It’s fine to be sad. It’s fine to cry, even if it seems a little silly because, after all, it’s not like you knew her personally. It’s fine to feel bereft, disorientated, to sense the floor subsiding just a little.
Equally, it’s fine to feel nothing at all, perhaps even wonder what all the fuss is about. Though she meant different things to all of us, her loss will touch us all. And with any luck, she’ll be back for the tour of West Indies in December.
Thursday morning dawned just like any other. Of course there had been vague rumblings throughout the summer that something wasn’t quite right: public engagements scaled back, responsibilities delegated, the captaincy of the Trent Rockets passed on. Perhaps we should have recognised the red flags sooner. And yet when the news broke shortly before 7pm there was still that palpable sense of shock and bewilderment. One moment she was there. The next she was gone.
The precise circumstances of Nat Sciver’s sudden decision to take a break from cricket before this month’s India white-ball series will and should remain private. And yet it feels an appropriate moment to discuss and reflect on the legacy of this extraordinary woman who achieved so much, who came from a privileged upbringing but still had to brave many tempests during the course of her journey, who offer us nothing but hard work and a sense of duty, and yet who over time came to be seen not just as a versatile middle-order batter and handy purveyor of cutters and cross-seamers, but as a friend.
Sciver is just 30 years old but has already played enough cricket to last a lifetime. And if she walked away from the sport tomorrow her body of work would still stand the test of time: World Cup and Ashes wins, one of the great World Cup final innings and one of the great women’s Test match innings in the space of three months this year. Just last week she needed 22 off the last four balls in the Hundred eliminator, hit three consecutive sixes and a single, and left the field looking genuinely disgusted with herself.
And perhaps from a distance there has always been this surreal, faintly deific quality to Sciver’s cricket: a player who pulled off so many astonishing feats that they ceased to feel astonishing, a relentless genius that often obscured the fallible, feeling human underneath. Unlike many of her contemporaries, Sciver never really felt the need to be diffident or bashful about her talent, never shied away from how good she is or could be.

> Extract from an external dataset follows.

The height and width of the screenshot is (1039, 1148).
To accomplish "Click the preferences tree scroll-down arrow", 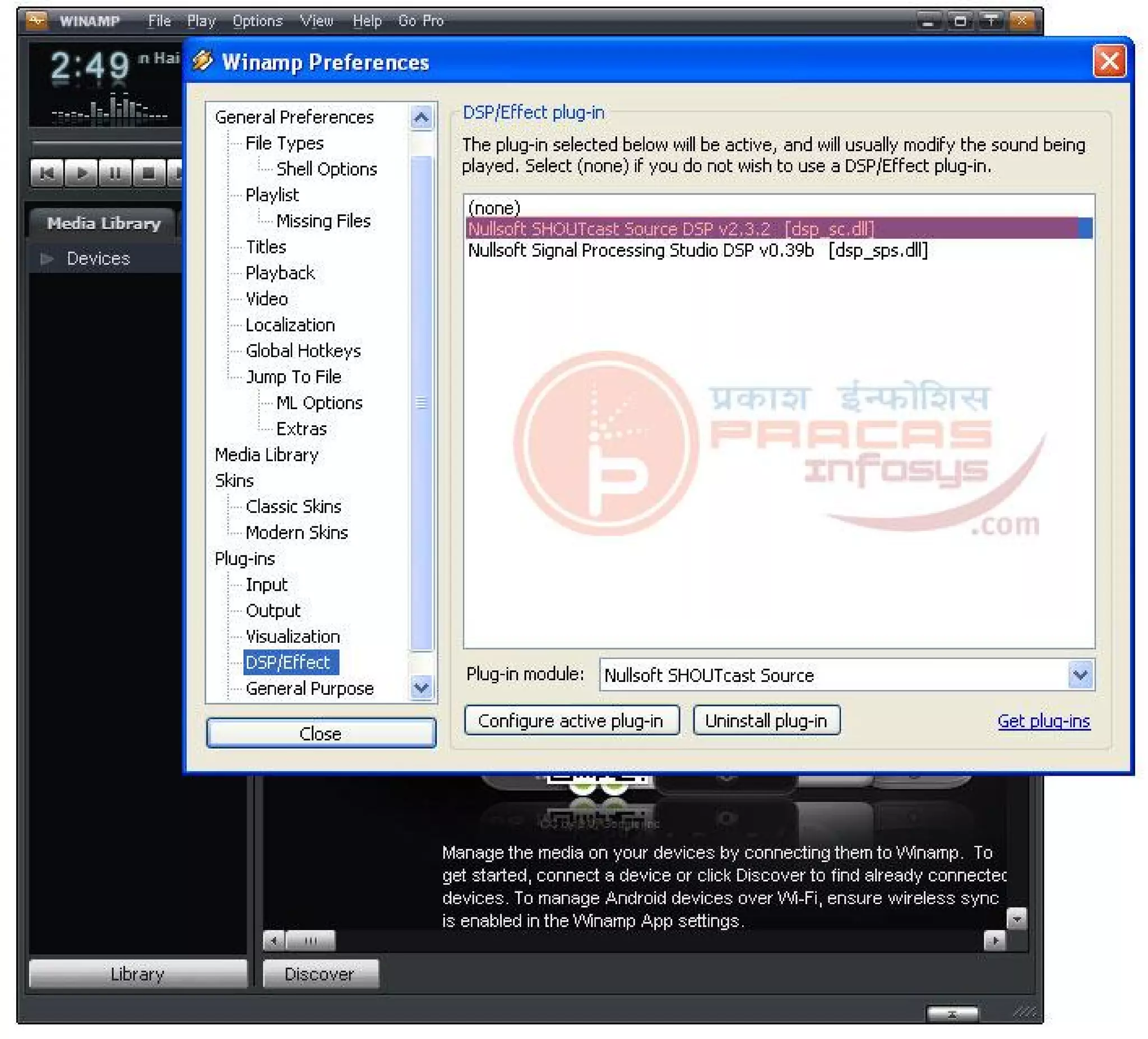I will coord(421,687).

There are parallels with that other naturally-gifted English all-rounder, Ben Stokes: an uprooted childhood, a player who glided rather than clambered into the wind tunnel of international cricket, a player who could do it all, right up until the moment he couldn’t. Probably, as with Stokes, all Sciver needs is a break and a breath, a chance to bury herself in the mundanities of life, to cook her own meals rather than order them from a laminated room-service menu.
In her absence, we probably need to talk about the institution as a whole. A summer schedule comprising 17 games in two months, in four different formats, some as a replacement captain for Heather Knight. A winter comprising back-to-back Ashes and World Cup engagements, all under strict Covid protocols. As her former teammate Lydia Greenway points out, it’s not so much the cricket that saps you as the mental labour around it: the logistics of being away from home, switching from format to format, rulebook to rulebook, team to team, kit to kit, city to city, competition to competition.
“I’m proud that we put the person first,” the England coach, Lisa Keightley, said prior to the India series. Does this remotely strike you as a calendar devised with human wellbeing in mind? For anyone who has been following the men’s side for any period of time, none of this will be unfamiliar. But while men’s cricket has belatedly recognised the principle of rest and rotation, and pays its top players well enough to make those decisions easier, the rapid growth of women’s cricket has created a stratum of brilliant all-format players encouraged simply to work until they drop, and to feel eternally grateful for the opportunity to do so.
Meg Lanning stepped away after leading Australia to the Commonwealth Games gold medal last month and has given no timeline for her return. Anya Shrubsole retired from international cricket in April claiming the game was “moving forward faster than I can keep up with”. Lizelle Lee did likewise in July after failing to meet Cricket South Africa’s exacting skinfold and weight requirements. All are just 30 years of age. We are told simply to wish them well, and we do. But at the same time it is worth asking whether the sport itself could have done better by them.
And so, one Thursday morning in Durham, Sciver realised she couldn’t continue any longer. Her departure removes another of the last bridges between the old and new eras of women’s cricket, to an age before central contracts and packed crowds, when the institution itself was at stake.
Knight, Sciver, Brunt, Beaumont, Shrubsole: these are the rocks upon which we built our church, upon which an entire generation built and measured their lives. We know there is a line of succession in place. We know the edifice itself will always endure. But it doesn’t make the passing any less strange.